Wednesday, December 13, 2006

Softwood Lumber Ends

Not with a bang, but with a whimper. Read about it via the CBC here.

With a few more details, the story is this: The Coalition for Fair Lumber Imports had challenged the NAFTA Chapter 19 dispute resolution process as violating the U.S. Constitution. Unfortunately for this interesting claim, in October the U.S. and Canada entered into a settlement of the softwood lumber dispute. As a result, there was no controversy before the Court to decide and the Court dismissed the action as moot. You can read that here.

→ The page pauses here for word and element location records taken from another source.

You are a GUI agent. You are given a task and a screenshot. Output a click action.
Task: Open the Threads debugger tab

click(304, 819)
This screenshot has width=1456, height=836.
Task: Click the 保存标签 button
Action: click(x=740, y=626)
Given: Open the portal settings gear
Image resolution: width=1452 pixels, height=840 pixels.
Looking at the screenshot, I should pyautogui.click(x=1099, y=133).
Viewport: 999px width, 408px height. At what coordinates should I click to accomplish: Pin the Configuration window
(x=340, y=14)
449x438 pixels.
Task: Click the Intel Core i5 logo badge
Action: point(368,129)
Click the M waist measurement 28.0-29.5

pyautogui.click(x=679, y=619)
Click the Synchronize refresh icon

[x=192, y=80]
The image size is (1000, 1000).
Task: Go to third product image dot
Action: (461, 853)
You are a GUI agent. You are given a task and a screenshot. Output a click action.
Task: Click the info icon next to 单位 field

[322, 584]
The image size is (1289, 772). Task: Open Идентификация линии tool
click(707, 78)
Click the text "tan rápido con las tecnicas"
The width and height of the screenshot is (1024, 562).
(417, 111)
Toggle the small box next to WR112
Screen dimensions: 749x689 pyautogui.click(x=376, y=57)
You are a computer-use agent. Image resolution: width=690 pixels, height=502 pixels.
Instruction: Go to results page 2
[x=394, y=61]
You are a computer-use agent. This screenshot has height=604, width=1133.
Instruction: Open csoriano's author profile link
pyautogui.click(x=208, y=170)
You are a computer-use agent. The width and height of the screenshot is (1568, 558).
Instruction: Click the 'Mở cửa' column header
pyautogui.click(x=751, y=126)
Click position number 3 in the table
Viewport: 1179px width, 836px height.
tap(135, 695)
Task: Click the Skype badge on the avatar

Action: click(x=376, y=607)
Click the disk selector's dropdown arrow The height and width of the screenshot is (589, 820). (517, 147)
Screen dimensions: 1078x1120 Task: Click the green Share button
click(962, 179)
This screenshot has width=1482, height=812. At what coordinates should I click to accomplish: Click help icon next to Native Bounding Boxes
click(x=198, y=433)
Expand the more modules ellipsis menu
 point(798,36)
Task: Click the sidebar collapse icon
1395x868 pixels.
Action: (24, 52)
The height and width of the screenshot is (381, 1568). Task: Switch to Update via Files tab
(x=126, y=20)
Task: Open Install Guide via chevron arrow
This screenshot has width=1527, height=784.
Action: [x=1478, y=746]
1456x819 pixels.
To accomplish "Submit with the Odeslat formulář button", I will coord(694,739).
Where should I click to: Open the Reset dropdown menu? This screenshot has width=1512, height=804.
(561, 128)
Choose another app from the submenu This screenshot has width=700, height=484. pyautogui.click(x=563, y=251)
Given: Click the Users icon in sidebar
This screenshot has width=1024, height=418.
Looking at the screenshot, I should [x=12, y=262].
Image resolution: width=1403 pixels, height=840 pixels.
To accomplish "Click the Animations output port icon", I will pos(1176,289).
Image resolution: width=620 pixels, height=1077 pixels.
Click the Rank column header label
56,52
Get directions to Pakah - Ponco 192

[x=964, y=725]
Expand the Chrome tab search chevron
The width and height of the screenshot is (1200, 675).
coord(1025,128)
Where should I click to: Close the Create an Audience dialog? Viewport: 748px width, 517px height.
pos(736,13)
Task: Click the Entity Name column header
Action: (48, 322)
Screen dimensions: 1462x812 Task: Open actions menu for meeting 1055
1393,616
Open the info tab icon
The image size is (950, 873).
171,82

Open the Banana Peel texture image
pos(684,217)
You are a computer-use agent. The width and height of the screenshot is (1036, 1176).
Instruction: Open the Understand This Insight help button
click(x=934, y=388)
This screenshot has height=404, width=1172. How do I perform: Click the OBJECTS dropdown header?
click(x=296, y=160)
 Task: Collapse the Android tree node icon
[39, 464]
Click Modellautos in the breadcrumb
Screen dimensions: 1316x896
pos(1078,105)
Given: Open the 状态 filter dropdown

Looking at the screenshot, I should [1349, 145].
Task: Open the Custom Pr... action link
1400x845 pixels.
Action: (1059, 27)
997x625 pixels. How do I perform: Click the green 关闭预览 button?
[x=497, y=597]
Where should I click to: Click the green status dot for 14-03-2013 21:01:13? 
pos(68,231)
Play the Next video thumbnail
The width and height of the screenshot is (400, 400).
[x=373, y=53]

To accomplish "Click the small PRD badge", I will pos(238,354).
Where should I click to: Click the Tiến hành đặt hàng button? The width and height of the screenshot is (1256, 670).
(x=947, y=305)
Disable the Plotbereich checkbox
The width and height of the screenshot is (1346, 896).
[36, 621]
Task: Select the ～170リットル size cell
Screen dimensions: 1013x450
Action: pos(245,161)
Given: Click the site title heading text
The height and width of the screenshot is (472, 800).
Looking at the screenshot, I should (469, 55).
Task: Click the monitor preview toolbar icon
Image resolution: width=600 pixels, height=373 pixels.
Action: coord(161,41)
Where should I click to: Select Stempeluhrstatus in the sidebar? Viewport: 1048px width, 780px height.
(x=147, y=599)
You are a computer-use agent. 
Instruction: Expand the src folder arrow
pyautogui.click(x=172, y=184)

Want to know why Chapter 19 might be unconstitutional? I have no idea what the parties to the actual case were arguing. But, I can tell you the argument most commonly raised. It has to do with the appointments clause of the Constitution. Article II, Section 2 gives the President the power to appoint "Judges of the supreme Court, and all other officers of the United States . . . ." This extends to all so-called Article III judges. Prior to NAFTA, antidumping and countervailing duty disputes were always heard by the U.S. Court of International Trade and then the Court of Appeals for the Federal Circuit. In NAFTA, the parties agreed that disputes involving Canada, Mexico, and the U.S. would instead be sent to arbitration. The arbitrators are chosen by the parties from a roster. The U.S. hoped that the roster would contain a number of retired federal judges and it does. But it also contains professors and trade lawyers and, in theory, could include the guy who runs the animal shelter down the street. These are not people who have been appointed by the President with the advice and consent of the Senate and yet they are doing judge work. Thus, the argument goes, it is unconstitutional.

I'm not so sure. This is an agreement between the nations to enter into arbitration rather than go to court. That happens in commercial agreements all the time. Arbitration is, by definition, not court so you don't need a judge. The wrinkle is that this agreement means that private parties, who had not choice in the matter, to give up review by an officer of the United States (i.e., a judge). In other words, the private party is forced out of Court and into arbitration making the decision of a U.S. governmental agency effectively beyond judicial review.

Unfortunately, we won't know the answer to this question until someone else gets fed up with the Chapter 19 process and tries to topple the whole house of cards.